Milagros de vida, la autobiografía de J.G. Ballard que Mondadori acaba de publicar, es lo que los ingleses llaman “un libro honesto”. La idea de honestidad intelectual varía de tradición en tradición, y por supuesto de autor en autor. Por ejemplo, el concepto de honestidad que, a riesgo de generalizar, es valorado positivamente en el mundo anglosajón, no lo es tanto en el francés. De Sade a Jean Echenoz, el texto es pensado más bien como un engaño, un simulacro, la puesta en escena de una máscara. La honestidad es vista como una categoría moral antes que literaria, y así la escritura es siempre juego, desvío, superficie. Como decía Paul Valéry: “Lo más profundo es la piel”. Por supuesto que en el mundo anglosajón hay escritores “afrancesados”, como John Ashbery, que coloca al desplazamiento del sentido en el centro de su poesía y, a la inversa, en el francófono los hay al estilo inglés, como Maurice Dantec.
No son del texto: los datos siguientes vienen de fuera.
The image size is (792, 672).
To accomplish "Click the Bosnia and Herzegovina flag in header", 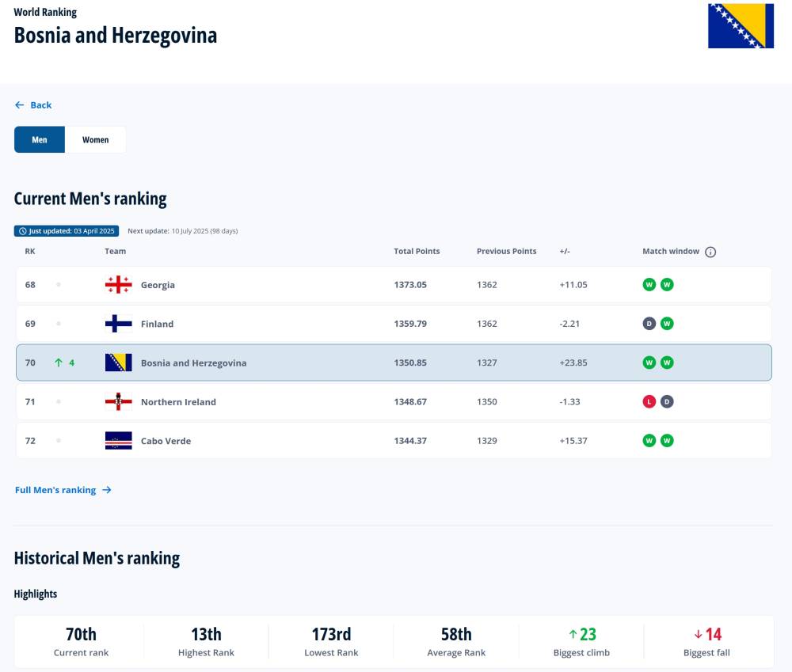I will (x=741, y=25).
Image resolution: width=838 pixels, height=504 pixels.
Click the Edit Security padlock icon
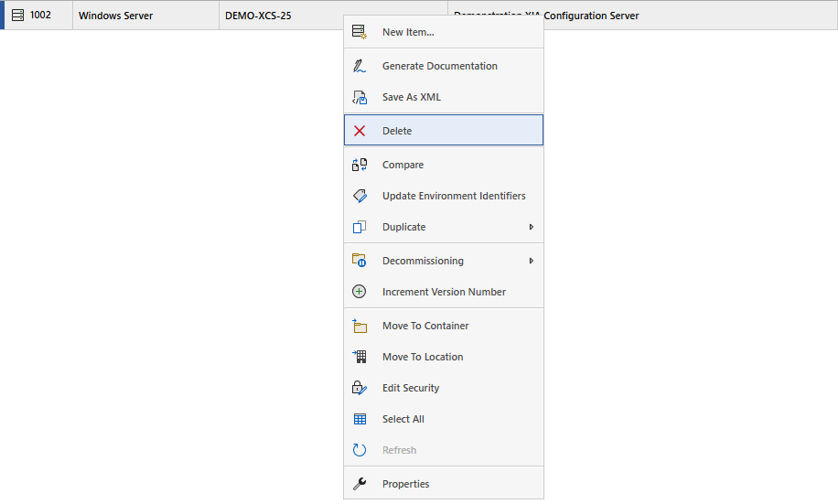[360, 388]
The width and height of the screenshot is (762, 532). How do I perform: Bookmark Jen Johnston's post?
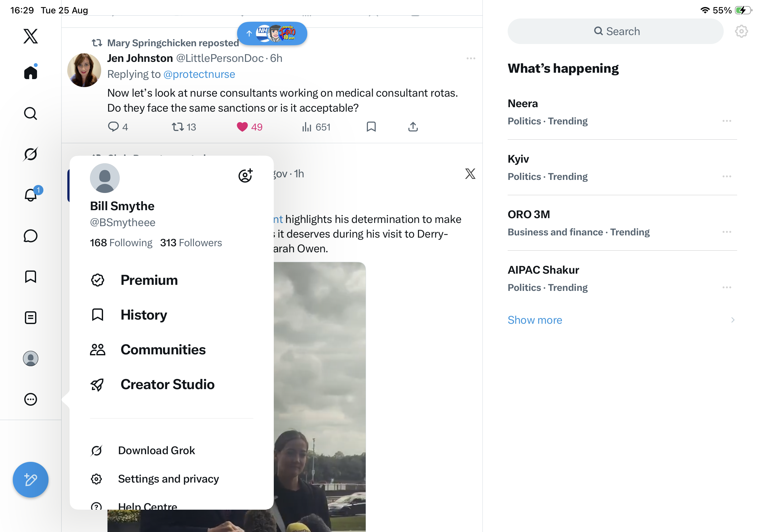(x=371, y=127)
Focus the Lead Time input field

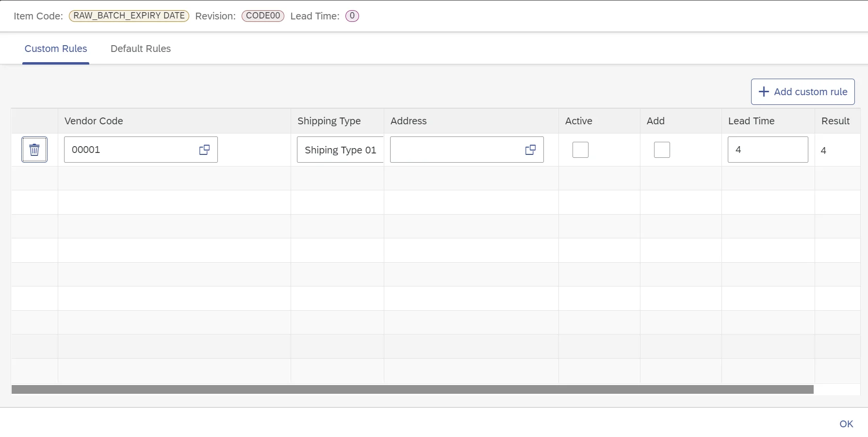click(x=768, y=150)
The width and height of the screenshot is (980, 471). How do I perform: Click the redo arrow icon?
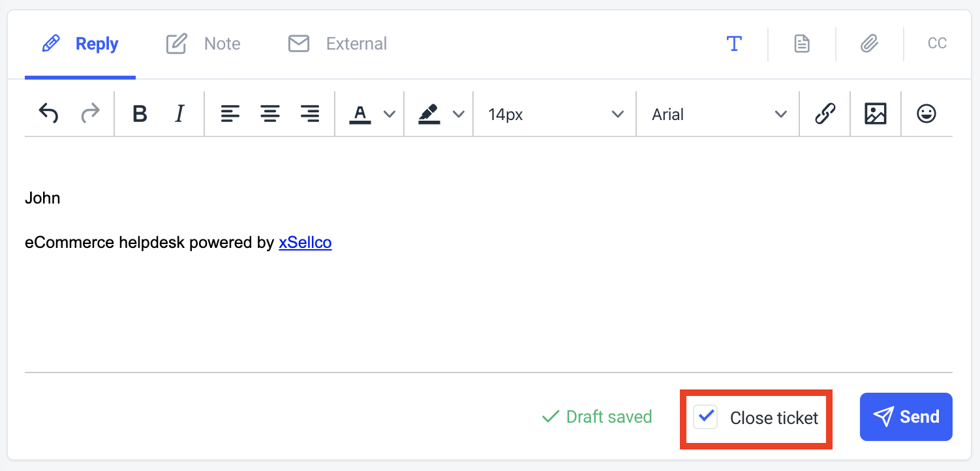[x=90, y=114]
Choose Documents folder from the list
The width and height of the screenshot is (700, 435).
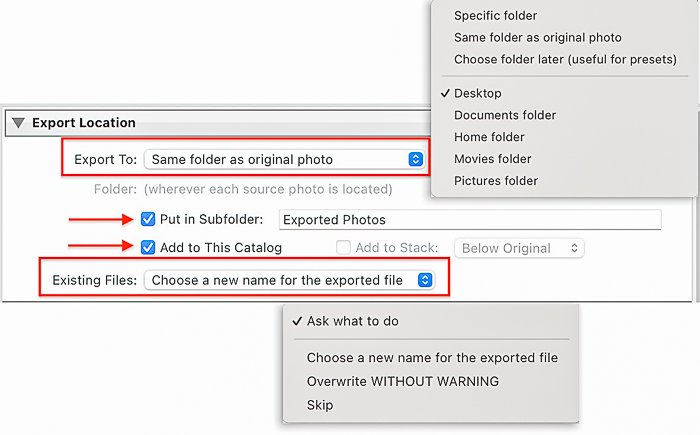(504, 115)
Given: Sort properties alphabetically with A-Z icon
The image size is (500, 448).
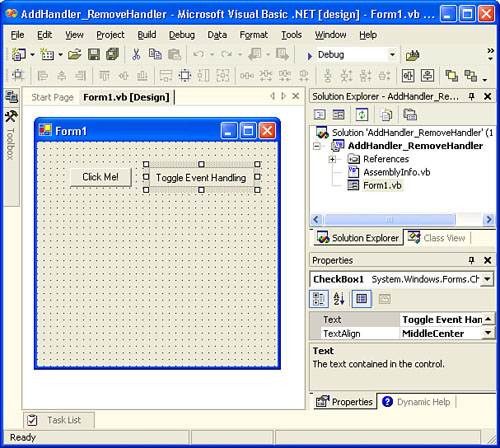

Pero en general, la idea de honestidad no ocupa un lugar importante en las preocupaciones de la tradición francesa. En cambio es clave en Milagros de vida. Es evidente la preocupación de Ballard por no engañar a sus lectores, por ser lo más franco y directo posible. Y quizás allí resida el encanto del libro, una pequeña proeza de simpleza exquisita.
Milagros de vida se ordena por capítulos breves y cronológicos, en los que, al comienzo, se le da gran importancia a la cuestión de la vida urbana del niño Ballard (en Shangai), a la extrañeza de vivir en el mundo chino, pero siendo a la vez, absolutamente ajeno a él (Ballard confiesa que nadie en su familia, en todos los años de residencia, aprendió una sola palabra de chino) y luego, a medida que el libro avanza, los aspectos contextuales van perdiendo importancia, ganados por las descripciones de la vida cotidiana (la muerte de su mujer y la crianza en solitario de sus tres hijos), hasta desembocar en una serie de reflexiones sobre el éxito de sus novelas y su ingreso en el mundo del cine (como es conocido, El imperio del sol fue filmada por Spielberg, y Crash por David Cronenberg). En el pasaje dedicado a la invasión japonesa a China, en 1937, escribe: “Una bomba lanzada accidentalmente desde un avión chino hizo impacto en el Gran Parque de Atracciones situado cerca del hipódromo, en el centro de la Colonia Internacional, que estaba llena de refugiados de los distritos periféricos. La bomba mató a mil personas, en su día el mayor número de víctimas jamás causado por una bomba”. La frase es de una precisión seca, pero hay tres palabras que dan escalofríos: “en su día”.
La primera guerra mundial fue el primer conflicto bélico en el que la aviación jugó un rol clave y en el que las poblaciones civiles fueron blanco de guerra. “En su día” eso también fue novedad. Es curioso, pero el pensamiento de la honestidad tiene una fuente impronta reaccionaria (no es el caso de Ballard, cualquiera que haya leído Crash puede comprobarlo), pero sí el de intelectuales conservadores como Georges Steiner. El suyo es un discurso “honesto” que supone que hubo “un día” –un antes– que se supone mejor, más profundo, más auténtico, menos barbárico que el presente. No es mi intención defender o justificar el presente, no tendría cómo hacerlo, sería una batalla perdida de antemano. Pero sí, en cambio, sospechar de ese discurso del “antes”, de la superioridad del tiempo pasado. ¿De qué época habla? En la primera guerra mundial, además de lo ya dicho, se usaron por primera vez armas químicas. Luego aconteció el Holocausto, en Europa, y en Japón, Hiroshima. No es es posible que esté hablando de esa época. En el siglo XIX estaba prohibido el voto femenino, no existía el antibiótico, buena parte de Africa y Asia eran colonias. No, esa época tampoco parece ser. ¿Entonces cuál? Es una pregunta sin importancia. El mito del pasado mejor, es sólo una coartada para defender el conservadurismo en el tiempo presente. Por cierto, nada de eso defiende Ballard, en su hermoso y honesto libro.